- _ABOUT THIS EXERCISE_
Below are some records. Print exactly the lines between the one holding "The image size is (370, 278)." and the one holding "Task: Click Migration", inclusive, and nothing else.

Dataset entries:
----------------------------------------
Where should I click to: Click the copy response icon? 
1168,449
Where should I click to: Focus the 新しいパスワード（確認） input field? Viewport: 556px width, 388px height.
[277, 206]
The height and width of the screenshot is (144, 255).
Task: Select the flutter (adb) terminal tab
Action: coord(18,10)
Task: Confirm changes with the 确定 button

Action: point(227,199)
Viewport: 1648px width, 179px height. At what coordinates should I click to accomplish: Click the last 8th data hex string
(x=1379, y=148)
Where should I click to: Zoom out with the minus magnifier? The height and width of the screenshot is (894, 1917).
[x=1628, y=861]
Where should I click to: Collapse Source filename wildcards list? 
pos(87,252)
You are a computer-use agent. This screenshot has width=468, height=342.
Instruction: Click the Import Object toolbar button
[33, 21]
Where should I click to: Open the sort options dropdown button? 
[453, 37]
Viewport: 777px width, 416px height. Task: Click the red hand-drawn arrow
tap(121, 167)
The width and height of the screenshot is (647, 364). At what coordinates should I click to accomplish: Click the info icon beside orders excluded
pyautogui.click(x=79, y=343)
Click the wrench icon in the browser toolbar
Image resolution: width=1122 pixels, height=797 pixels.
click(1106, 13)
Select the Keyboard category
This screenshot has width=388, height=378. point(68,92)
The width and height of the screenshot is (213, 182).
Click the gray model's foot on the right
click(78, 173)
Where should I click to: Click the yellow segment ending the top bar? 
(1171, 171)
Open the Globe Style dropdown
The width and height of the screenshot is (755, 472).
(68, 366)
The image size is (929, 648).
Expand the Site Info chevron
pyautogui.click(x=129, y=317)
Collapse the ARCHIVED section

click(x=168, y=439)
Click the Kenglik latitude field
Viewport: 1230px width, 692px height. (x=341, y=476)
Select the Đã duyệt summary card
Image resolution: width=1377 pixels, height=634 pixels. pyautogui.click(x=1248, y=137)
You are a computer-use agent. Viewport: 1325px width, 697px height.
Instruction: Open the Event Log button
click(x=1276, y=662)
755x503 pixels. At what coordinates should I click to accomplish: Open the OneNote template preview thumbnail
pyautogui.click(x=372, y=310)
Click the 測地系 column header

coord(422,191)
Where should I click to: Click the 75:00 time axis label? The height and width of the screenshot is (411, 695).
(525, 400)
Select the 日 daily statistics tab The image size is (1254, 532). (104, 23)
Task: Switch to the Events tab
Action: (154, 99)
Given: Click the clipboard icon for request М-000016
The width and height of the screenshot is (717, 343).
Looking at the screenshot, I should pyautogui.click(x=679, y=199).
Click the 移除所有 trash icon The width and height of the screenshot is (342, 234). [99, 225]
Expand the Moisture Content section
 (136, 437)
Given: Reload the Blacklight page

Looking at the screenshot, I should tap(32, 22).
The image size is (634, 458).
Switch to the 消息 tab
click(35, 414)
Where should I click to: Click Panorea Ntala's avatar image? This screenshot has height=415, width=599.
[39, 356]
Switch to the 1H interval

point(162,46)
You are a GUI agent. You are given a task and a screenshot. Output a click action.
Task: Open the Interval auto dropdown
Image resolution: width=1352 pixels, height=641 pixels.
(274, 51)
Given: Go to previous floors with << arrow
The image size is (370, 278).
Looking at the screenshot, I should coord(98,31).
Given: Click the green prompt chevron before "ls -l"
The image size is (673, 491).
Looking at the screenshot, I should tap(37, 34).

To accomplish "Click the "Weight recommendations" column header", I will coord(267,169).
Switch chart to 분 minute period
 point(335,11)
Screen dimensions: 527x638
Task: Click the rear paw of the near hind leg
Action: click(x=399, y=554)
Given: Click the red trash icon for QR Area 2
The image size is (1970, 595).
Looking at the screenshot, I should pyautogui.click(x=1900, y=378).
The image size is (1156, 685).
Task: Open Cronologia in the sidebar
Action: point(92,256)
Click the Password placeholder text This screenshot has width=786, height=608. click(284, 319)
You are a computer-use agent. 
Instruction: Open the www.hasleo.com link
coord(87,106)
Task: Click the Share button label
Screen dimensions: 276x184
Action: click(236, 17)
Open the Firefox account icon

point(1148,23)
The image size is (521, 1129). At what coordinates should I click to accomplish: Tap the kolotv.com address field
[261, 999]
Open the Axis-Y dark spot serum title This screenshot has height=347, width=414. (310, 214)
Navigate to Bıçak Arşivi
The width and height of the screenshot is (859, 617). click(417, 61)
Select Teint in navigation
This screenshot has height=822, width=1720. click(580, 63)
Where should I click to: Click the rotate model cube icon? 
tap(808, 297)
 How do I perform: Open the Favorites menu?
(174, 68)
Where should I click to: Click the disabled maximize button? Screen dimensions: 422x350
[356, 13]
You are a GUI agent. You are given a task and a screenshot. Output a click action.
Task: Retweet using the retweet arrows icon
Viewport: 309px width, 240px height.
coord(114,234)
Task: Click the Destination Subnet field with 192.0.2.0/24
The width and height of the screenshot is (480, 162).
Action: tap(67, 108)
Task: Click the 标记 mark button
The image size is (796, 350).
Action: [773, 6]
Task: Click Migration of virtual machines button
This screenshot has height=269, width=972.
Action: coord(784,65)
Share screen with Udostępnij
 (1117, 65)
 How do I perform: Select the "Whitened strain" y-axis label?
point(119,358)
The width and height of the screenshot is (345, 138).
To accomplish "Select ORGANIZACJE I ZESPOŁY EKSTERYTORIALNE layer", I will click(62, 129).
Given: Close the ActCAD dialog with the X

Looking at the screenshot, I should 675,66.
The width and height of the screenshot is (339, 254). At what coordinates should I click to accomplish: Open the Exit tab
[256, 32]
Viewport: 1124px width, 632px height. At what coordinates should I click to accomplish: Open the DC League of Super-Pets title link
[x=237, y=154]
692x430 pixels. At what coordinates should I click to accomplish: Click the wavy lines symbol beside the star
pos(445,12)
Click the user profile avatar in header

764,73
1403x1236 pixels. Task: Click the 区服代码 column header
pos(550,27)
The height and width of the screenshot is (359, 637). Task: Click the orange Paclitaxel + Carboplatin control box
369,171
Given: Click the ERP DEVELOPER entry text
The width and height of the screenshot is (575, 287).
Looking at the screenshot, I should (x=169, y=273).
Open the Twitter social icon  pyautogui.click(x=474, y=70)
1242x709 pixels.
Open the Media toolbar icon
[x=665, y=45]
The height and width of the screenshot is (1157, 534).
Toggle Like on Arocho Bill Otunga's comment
----------------------------------------
- _SOLUTION FOR THIS PROBLEM_
The image size is (370, 278).
Looking at the screenshot, I should coord(98,31).
Given: Click the green prompt chevron before "ls -l"
The image size is (673, 491).
Looking at the screenshot, I should tap(37, 34).

To accomplish "Click the "Weight recommendations" column header", I will coord(267,169).
Switch chart to 분 minute period
 point(335,11)
Screen dimensions: 527x638
Task: Click the rear paw of the near hind leg
Action: click(x=399, y=554)
Given: Click the red trash icon for QR Area 2
The image size is (1970, 595).
Looking at the screenshot, I should pyautogui.click(x=1900, y=378).
The image size is (1156, 685).
Task: Open Cronologia in the sidebar
Action: point(92,256)
Click the Password placeholder text This screenshot has width=786, height=608. click(284, 319)
You are a computer-use agent. 
Instruction: Open the www.hasleo.com link
coord(87,106)
Task: Click the Share button label
Screen dimensions: 276x184
Action: click(236, 17)
Open the Firefox account icon

point(1148,23)
The image size is (521, 1129). At what coordinates should I click to accomplish: Tap the kolotv.com address field
[261, 999]
Open the Axis-Y dark spot serum title This screenshot has height=347, width=414. (310, 214)
Navigate to Bıçak Arşivi
The width and height of the screenshot is (859, 617). click(417, 61)
Select Teint in navigation
This screenshot has height=822, width=1720. click(580, 63)
Where should I click to: Click the rotate model cube icon? 
tap(808, 297)
 How do I perform: Open the Favorites menu?
(174, 68)
Where should I click to: Click the disabled maximize button? Screen dimensions: 422x350
[356, 13]
You are a GUI agent. You are given a task and a screenshot. Output a click action.
Task: Retweet using the retweet arrows icon
Viewport: 309px width, 240px height.
coord(114,234)
Task: Click the Destination Subnet field with 192.0.2.0/24
The width and height of the screenshot is (480, 162).
Action: tap(67, 108)
Task: Click the 标记 mark button
The image size is (796, 350).
Action: [773, 6]
Task: Click Migration of virtual machines button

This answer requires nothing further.